Zinzi exhales slowly. “That doesn’t sound like bhuti. He’s been obsessed with being there for Kungawo. With both of you.”

“I know. That’s why I think it’s me. I’m crowding him. We’re in his space, his house, his routine. Maybe he didn’t realize how much it would change things. Maybe he regrets asking us to move in.”

“Chulu, no. That man begged you to come. He rearranged his whole life.”
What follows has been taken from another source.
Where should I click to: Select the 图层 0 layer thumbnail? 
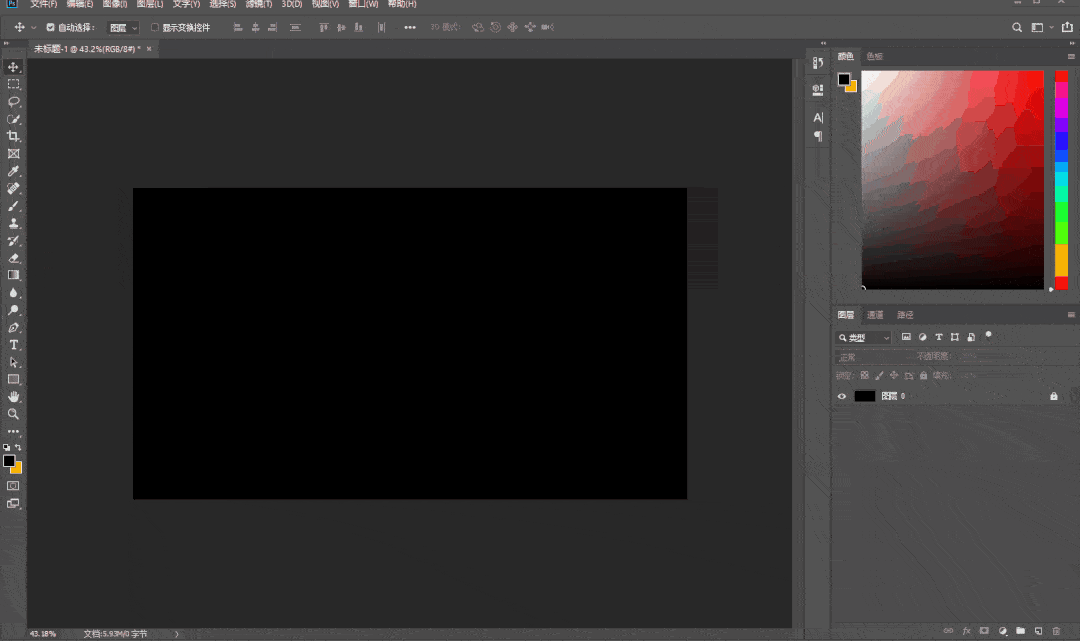[865, 396]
Tears burn my eyes. “I know. But something changed. And now I’m regretting saying yes. I thought… I thought maybe there was something between us. Something growing. I was starting to feel it. And now I feel like an idiot. Like I misread everything. I don’t want to be the woman who overstays her welcome. Kungawo needs his father, but he also needs me to protect us both. If Mesuli wants space, I’ll give it to him. I just need a place close enough so Kungawo can see him every day.”

Zinzi is quiet for a long moment. When she speaks again her voice is firm. “You’re wrong about what you’re thinking. Bhuti isn’t the type to regret something like this. If he’s pulling away, there’s a reason, and it’s not because you’re crowding him. I’m going to talk to him. And Chulu, listen to me, even if I wanted to help you look for places, you wouldn’t be able to afford anything close to where you are now. Not on Hazel money alone. The rentals in that estate start at twenty-five thousand rand a month. You’d have to move much further out, and then Kungawo’s school and therapy become a problem again. You’re not moving out. Not yet. Let me talk to him first.”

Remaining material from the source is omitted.